The first shot in Pete's Dragon is that of the back of a head, and it is an unmistakably Robert Redford waterfall of golden, cascading, Sundance-y curls.
Redford, who turned 80 yesterday, is a strikingly jawed leading man who (still) looks like a poetic version of Captain America and who (now) holds worlds of wisdom in his piercing blue eyes.
In this soft, sentimental film, Redford plays a man who once spotted a dragon and has never been able to get over it. He talks often of the stupefaction, calling it a feeling of magic.
It is only fitting, then, that the closest this remakes comes to magic is when we are in the restrained yet invariably commanding presence of Redford himself. He's our dragon.
A Disney remake of a 1977 Disney film of the same name, Pete's Dragon sets itself apart from any other recent three-dimensional summer release with its unhurried, old-school charm.
At a time when filmmakers reared on Steven Spielberg are studiously making cover versions better than the original band's recent output, director David Lowery takes a slow, careful approach as he piles on obvious sentiment and, impressively, timelessness. This could indeed be a film we saw on VHS and are watching again a couple of decades later -- so strong is the familiarity and the lack of gimmickry.
The plot is as threadbare as that of some of the most beloved children's books.
There is a car crash, and a boy named Pete befriends a protective dragon in the woods and names him Elliott. (Like the dog in the book Pete's reading, and also like the lead kid in Spielberg's ET.)

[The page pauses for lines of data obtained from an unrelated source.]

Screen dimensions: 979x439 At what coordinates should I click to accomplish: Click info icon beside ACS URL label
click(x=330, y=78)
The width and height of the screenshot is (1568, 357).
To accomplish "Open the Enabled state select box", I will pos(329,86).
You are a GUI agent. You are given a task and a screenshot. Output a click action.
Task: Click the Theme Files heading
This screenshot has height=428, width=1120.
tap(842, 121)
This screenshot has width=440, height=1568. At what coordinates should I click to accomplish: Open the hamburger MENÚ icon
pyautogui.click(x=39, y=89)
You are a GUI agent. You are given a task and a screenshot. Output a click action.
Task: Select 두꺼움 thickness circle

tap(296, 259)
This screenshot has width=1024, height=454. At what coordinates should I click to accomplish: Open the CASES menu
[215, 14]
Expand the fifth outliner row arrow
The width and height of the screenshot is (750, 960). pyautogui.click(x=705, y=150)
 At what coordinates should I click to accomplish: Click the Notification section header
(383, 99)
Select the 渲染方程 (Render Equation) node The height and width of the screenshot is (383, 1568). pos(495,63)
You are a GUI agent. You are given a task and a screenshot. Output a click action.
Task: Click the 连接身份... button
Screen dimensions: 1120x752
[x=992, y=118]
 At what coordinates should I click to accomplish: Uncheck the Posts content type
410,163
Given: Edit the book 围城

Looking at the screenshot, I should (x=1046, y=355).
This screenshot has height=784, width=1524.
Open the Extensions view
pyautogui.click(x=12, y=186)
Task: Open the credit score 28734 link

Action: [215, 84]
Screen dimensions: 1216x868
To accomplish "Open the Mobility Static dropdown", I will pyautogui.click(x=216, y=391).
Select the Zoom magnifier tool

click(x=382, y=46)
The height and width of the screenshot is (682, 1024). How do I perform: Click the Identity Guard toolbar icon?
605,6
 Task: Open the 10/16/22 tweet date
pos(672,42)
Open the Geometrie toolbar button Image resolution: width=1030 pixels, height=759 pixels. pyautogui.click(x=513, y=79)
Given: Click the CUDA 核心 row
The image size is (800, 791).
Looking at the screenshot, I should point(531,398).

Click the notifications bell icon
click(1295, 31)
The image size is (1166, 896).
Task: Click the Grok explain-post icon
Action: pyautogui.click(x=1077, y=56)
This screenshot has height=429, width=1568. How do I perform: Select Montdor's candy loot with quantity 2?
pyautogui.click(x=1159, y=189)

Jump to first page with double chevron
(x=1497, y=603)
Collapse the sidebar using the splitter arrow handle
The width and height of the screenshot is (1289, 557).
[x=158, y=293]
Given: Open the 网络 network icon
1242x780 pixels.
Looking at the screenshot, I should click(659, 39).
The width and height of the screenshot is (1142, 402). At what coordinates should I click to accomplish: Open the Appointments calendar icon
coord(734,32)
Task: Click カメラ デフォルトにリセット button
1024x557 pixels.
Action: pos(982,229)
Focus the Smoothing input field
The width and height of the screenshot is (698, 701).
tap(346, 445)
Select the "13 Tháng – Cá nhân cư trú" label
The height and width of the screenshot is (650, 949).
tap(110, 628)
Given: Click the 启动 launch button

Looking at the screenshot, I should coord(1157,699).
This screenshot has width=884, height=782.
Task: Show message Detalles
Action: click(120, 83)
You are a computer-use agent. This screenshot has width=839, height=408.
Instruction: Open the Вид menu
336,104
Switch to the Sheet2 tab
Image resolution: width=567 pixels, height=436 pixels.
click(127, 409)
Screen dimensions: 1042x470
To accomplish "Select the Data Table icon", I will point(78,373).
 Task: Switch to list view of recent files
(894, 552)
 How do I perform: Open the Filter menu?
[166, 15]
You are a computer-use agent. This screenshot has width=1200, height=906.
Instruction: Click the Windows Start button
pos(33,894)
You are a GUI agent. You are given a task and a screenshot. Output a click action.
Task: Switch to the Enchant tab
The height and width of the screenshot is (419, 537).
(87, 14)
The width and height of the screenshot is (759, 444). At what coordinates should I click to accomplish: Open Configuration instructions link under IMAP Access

One fine day, Pete (an adorable Oakes Fegley) is spotted by a plucky young girl, the sort who falls down a tree and hates having to admit she's hurt, and the mystery of the dragon unfolds in extremely familiar ways -- by way of Frankenstein and King Kong, to be exact.
The dragon himself, Elliot, is a mellow green giant who, when riding on an open truck, grins like a shaggy dog sticking his head through the window of a moving car. He's a beast with the clumsiness of a child on the ground and aerodynamic perfection in the air, and the lack of a babysitting Khaleesi has served him well.
He is also, most importantly, a vintage creature, looking like he's been rescued from a dreamy film of old and dried out for this outing. Even his wispy candyfloss fur, rendered with much realism, looks like it'd feel like straw, not shag, and the film effectively hints at the warmth below the bristles.
Pete's Dragon is a mildly overlong film where the plot doesn't whizz past, and while it sounds simple to focus on the babble of the brooks and the rustling of the bushes, it feels like a rare breath of clean air in the cluttered, overloud blockbuster universe.
The emotional manipulation is overt right from the start, and the film tries too hard to yank tears out of your eyes, and thus -- unlike Elliott -- it becomes increasingly graceless as the film goes on.
Bryce Dallas Howard, as if atoning for her high-pitched role in the relentless Jurassic World, is here exaggeratedly maternal, while men -- who resemble starved and overfed versions of Jake Gyllenhaal and Brad Pitt respectively -- prove themselves of little use as the adventure unfolds.
Still, despite the witless dialogue and the constant inevitability and convenience of the storytelling, there is much to be said for the restfulness offered up by Pete's Dragon.
This is a giant-sized film which turns out to be a mercifully modest affair, and one must take advantage of cinema that surprises with pleasantry.
This is what Lowery's film does, promising a star and delivering but a gleam.
The back of that blond head doesn't even belong to Robert Redford.